According to the skipper David Watson it's worth the extra time and fuel because they can sell their prawns for a much better price than they can currently get back home in Scotland.
The day we filmed them landing their catch they made an additional £7,000 and agreed this likely to become a regular trip.
The decision to sell their shellfish in Denmark is one of the consequences of the Brexit deal on fishing communities in North East Scotland.
David comes from Fraserburgh and would normally sell his catch at Scotland's biggest fish market in Peterhead but prices there plunged earlier this year.
On one day in January, boxes of fish normally selling for between £40 and £60 sold for just £8, a drop of 80%.
Although there are various theories about the causes of the price slump in Peterhead, everyone accepts that the deal done with Europe has caused serious problems for the Scottish fishing industry.
The fish caught by Scottish boats accounts for nearly two thirds of all catches around the UK making it a vital part of the Scottish economy.

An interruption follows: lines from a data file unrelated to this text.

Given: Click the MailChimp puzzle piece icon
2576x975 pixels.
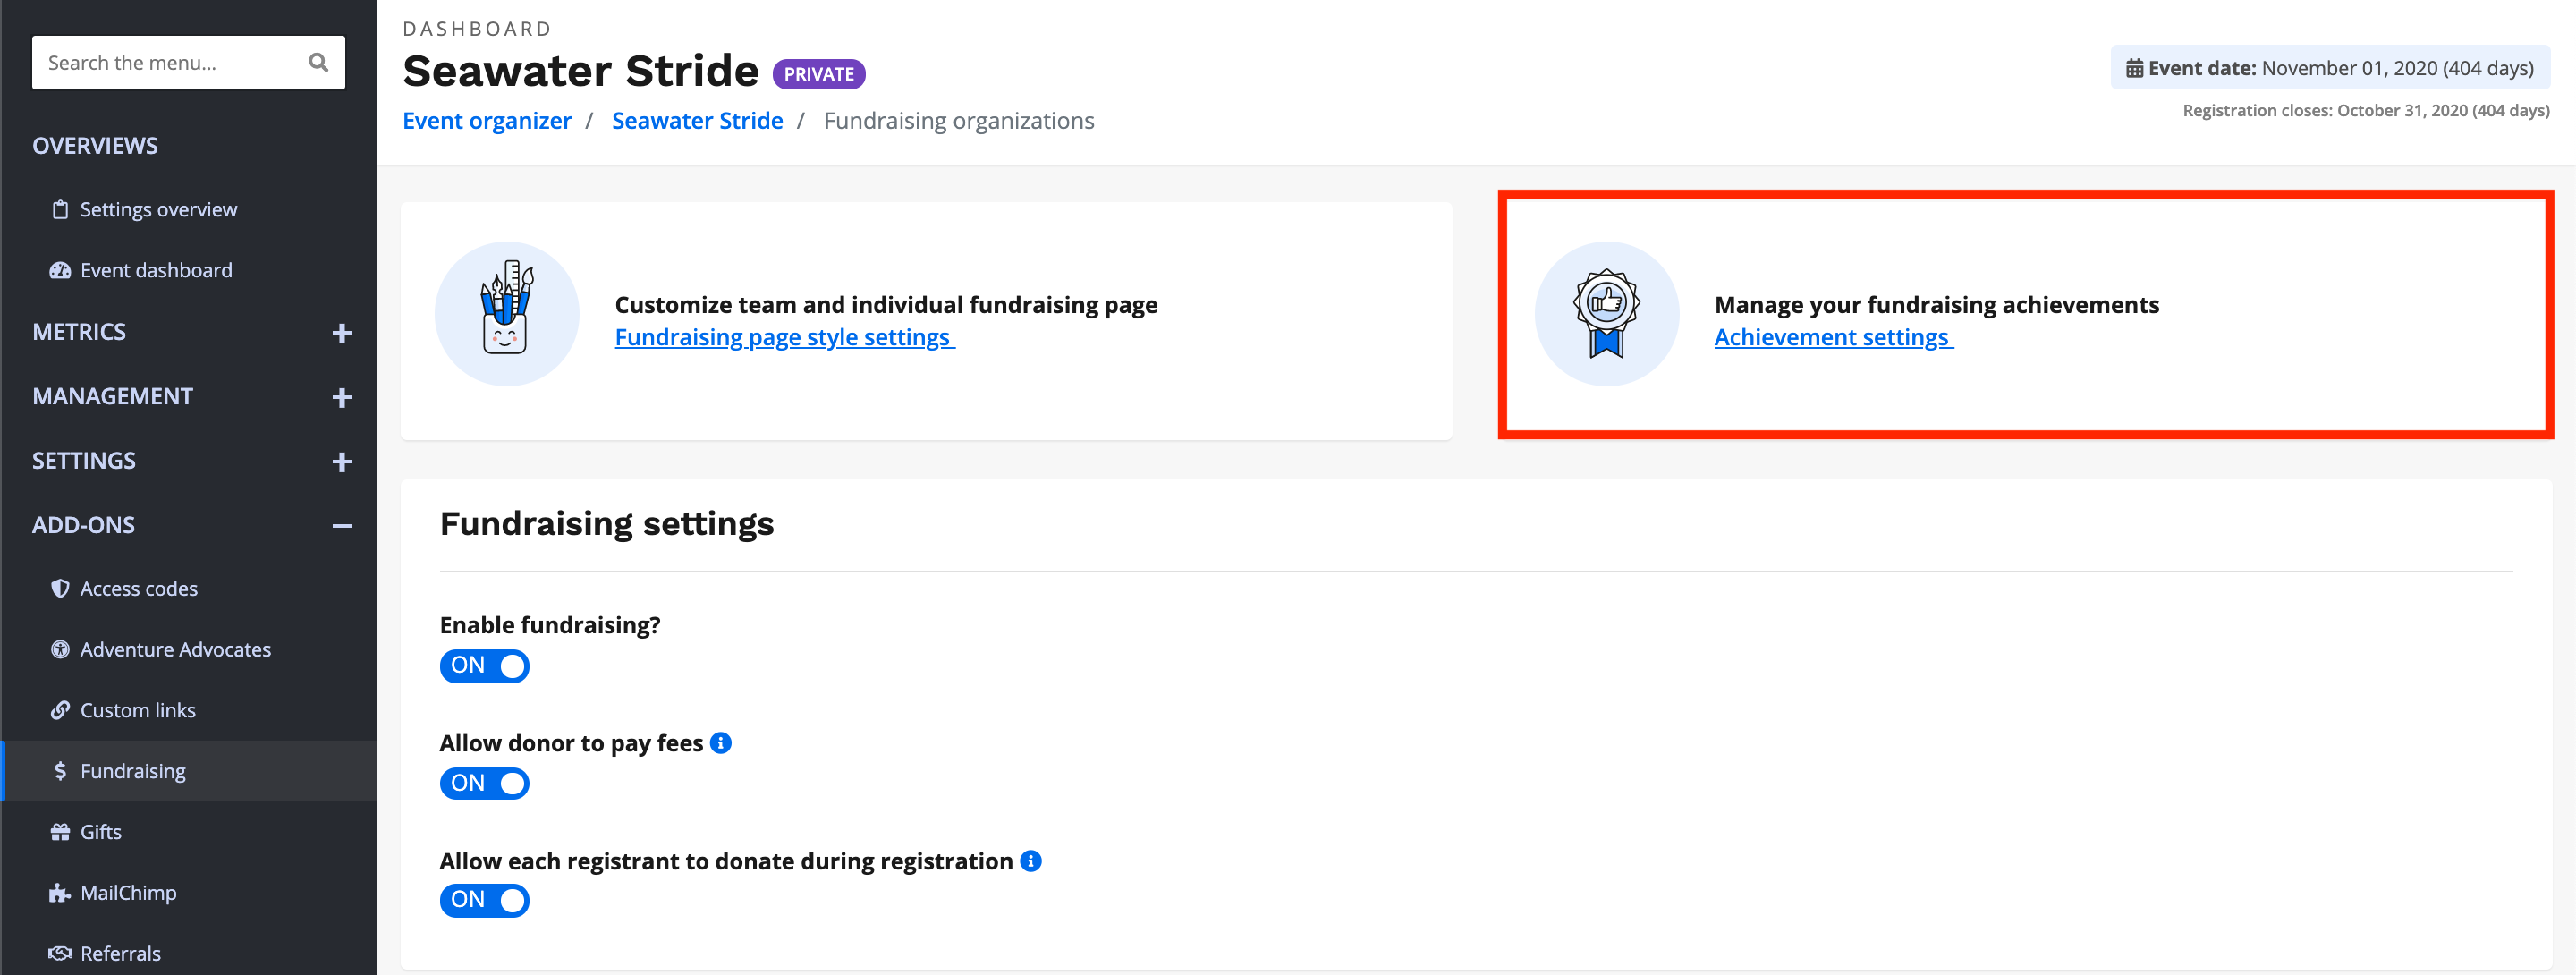Looking at the screenshot, I should point(60,893).
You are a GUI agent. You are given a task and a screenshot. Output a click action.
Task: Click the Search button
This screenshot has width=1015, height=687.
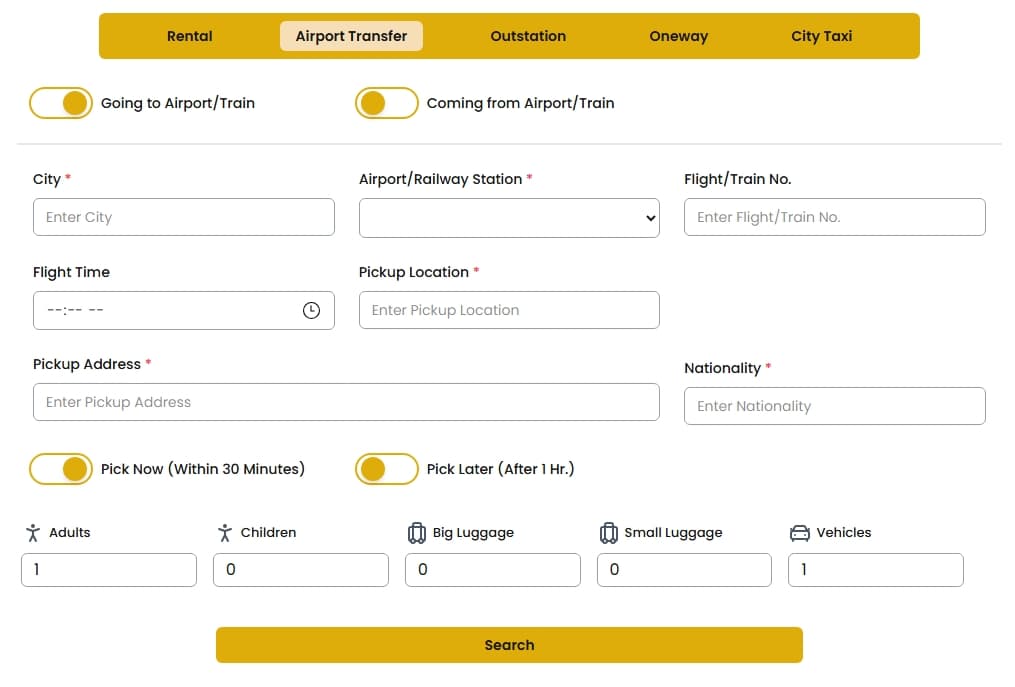click(509, 644)
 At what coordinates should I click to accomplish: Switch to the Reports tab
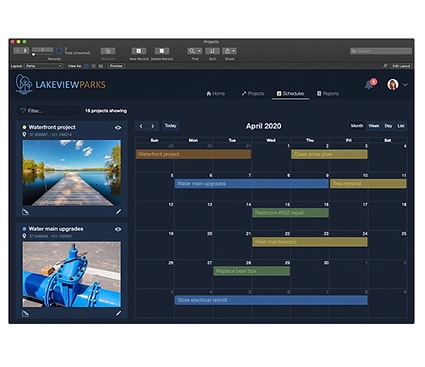[x=328, y=94]
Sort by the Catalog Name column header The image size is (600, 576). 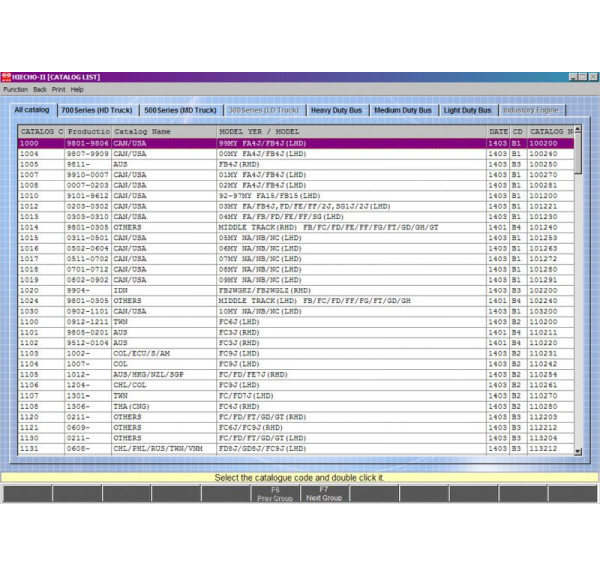click(x=163, y=131)
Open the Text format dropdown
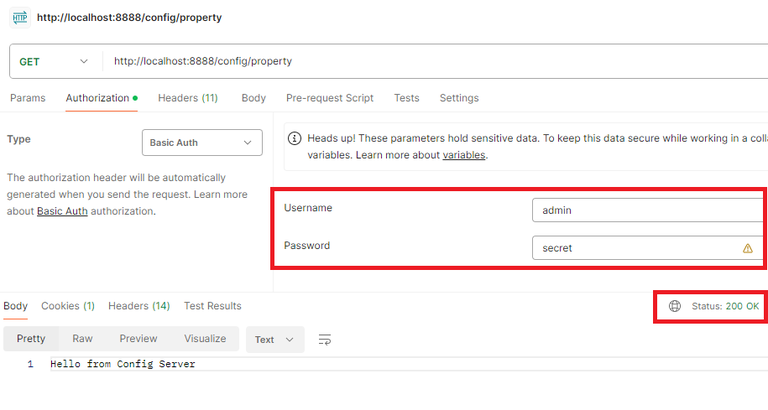 (275, 340)
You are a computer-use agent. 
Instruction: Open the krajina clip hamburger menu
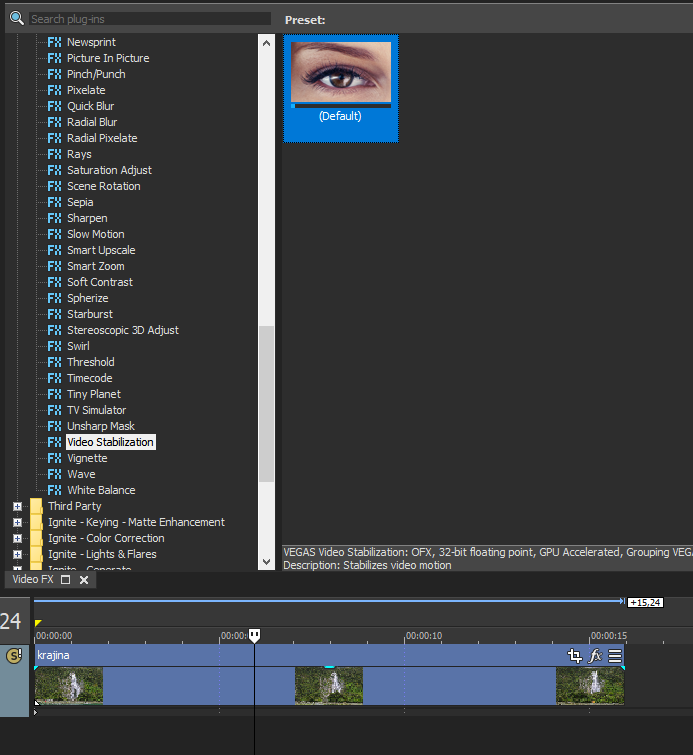point(615,656)
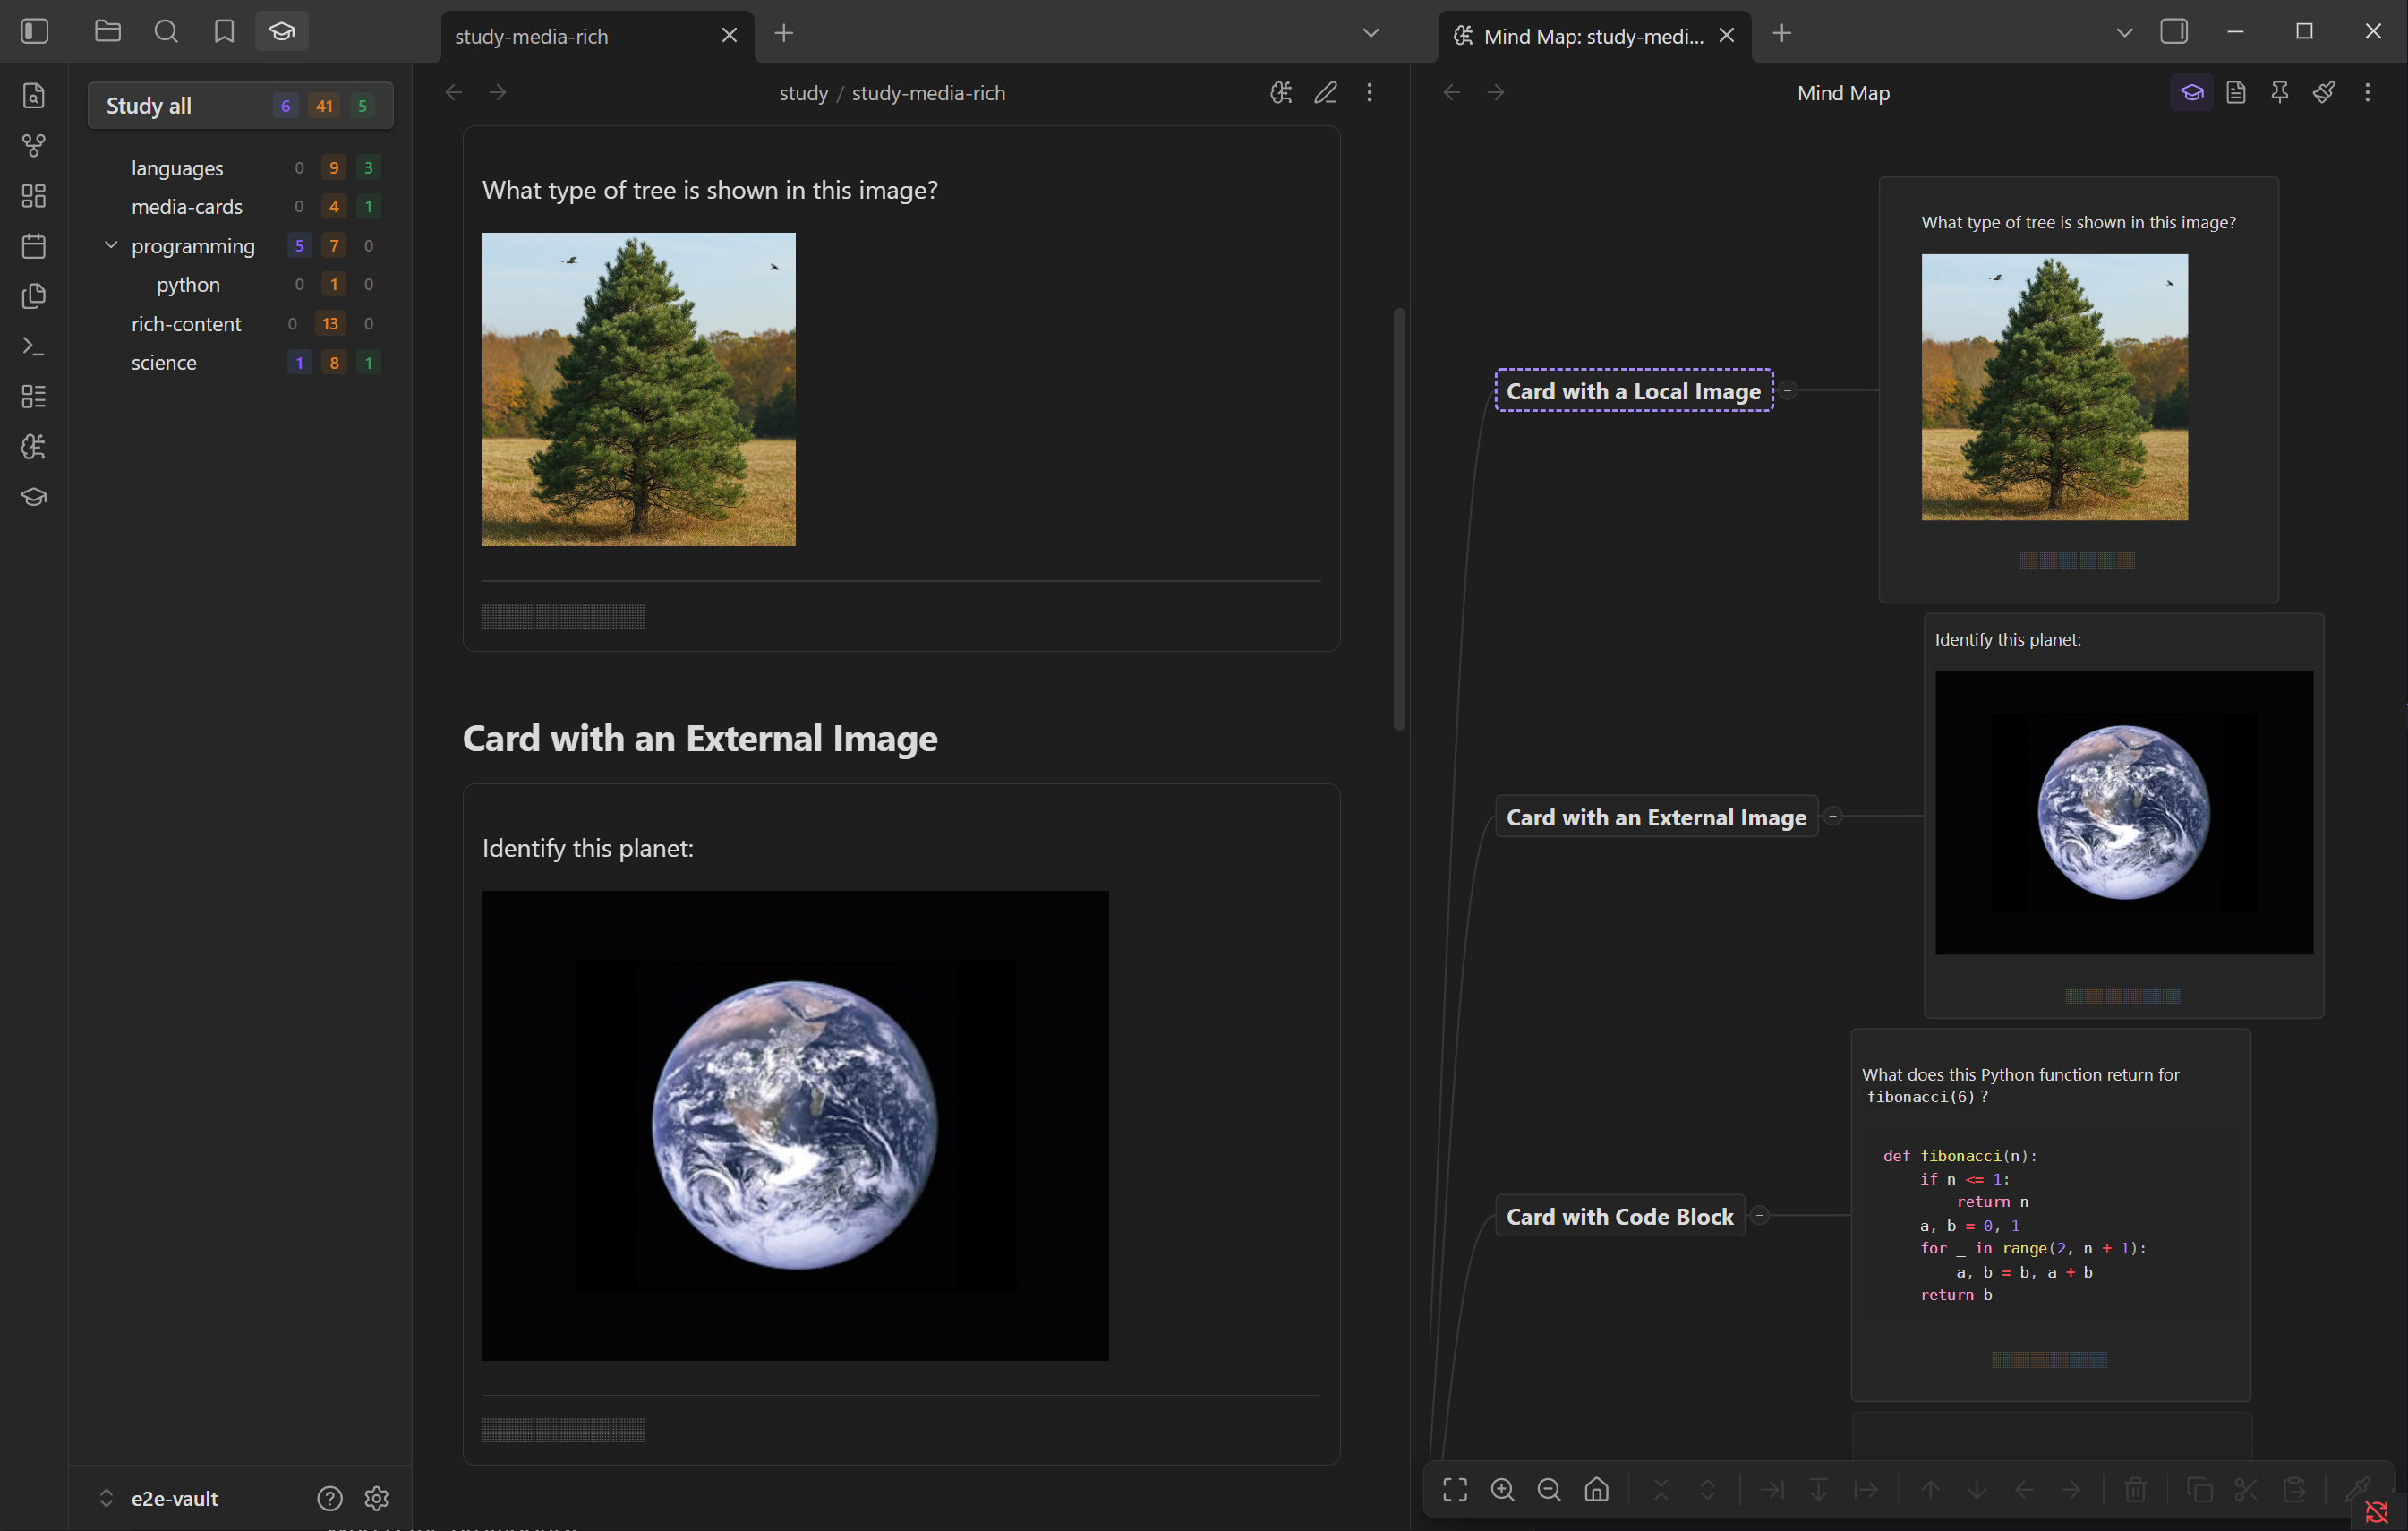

One of the benefits of the single market was the smooth delivery of fresh seafood to markets in France and Spain where buyers pay more for the Scottish produce.
Before January 1st this year, fish and shellfish brought landed in Scotland would be sold, driven south, shipped across the straits of Dover and delivered to France within 24 to 36 hours.
Now they are faced with Brexit bureaucracy. This involves completing a complex set of veterinary and customs forms, which can delaying time sensitive consignments by up to 10 hours and in the most extreme cases are resulting in entire lorry loads having to be written off.
The delays are not being seen at Dover because the bottleneck is happening at clearing hubs in central Scotland.
Any missing information, even if it is as minor as the wrong code for a species of fish, means a consignment cannot be signed off by customs officials.
One wrongly completed form can result in fish from numerous different suppliers, sharing one truck under a system known as groupage, all missing their dispatch deadline.
Although the bigger wholesalers can afford to employ full time staff to complete the paperwork this is often not the case for smaller producers.
The groups representing them are calling on the UK, EU and Scottish governments to urgently find a solution.
Suggestions include a grace period of six months to allow everyone to familiarise themselves with the requirements or relocating one of the clearing hubs to North East Scotland so it's closer to the biggest fish market and many exporters.
Scottish seafood is still prized for its quality but there are warnings that European buyers won't stand for the delays in the long term.
If boats continue to take their catches to Denmark rather than Scotland it means that processors in Peterhead are cut out.
With so many jobs in this part of Scotland linked to the fish industry, finding a way of reclaiming that business must be a priority.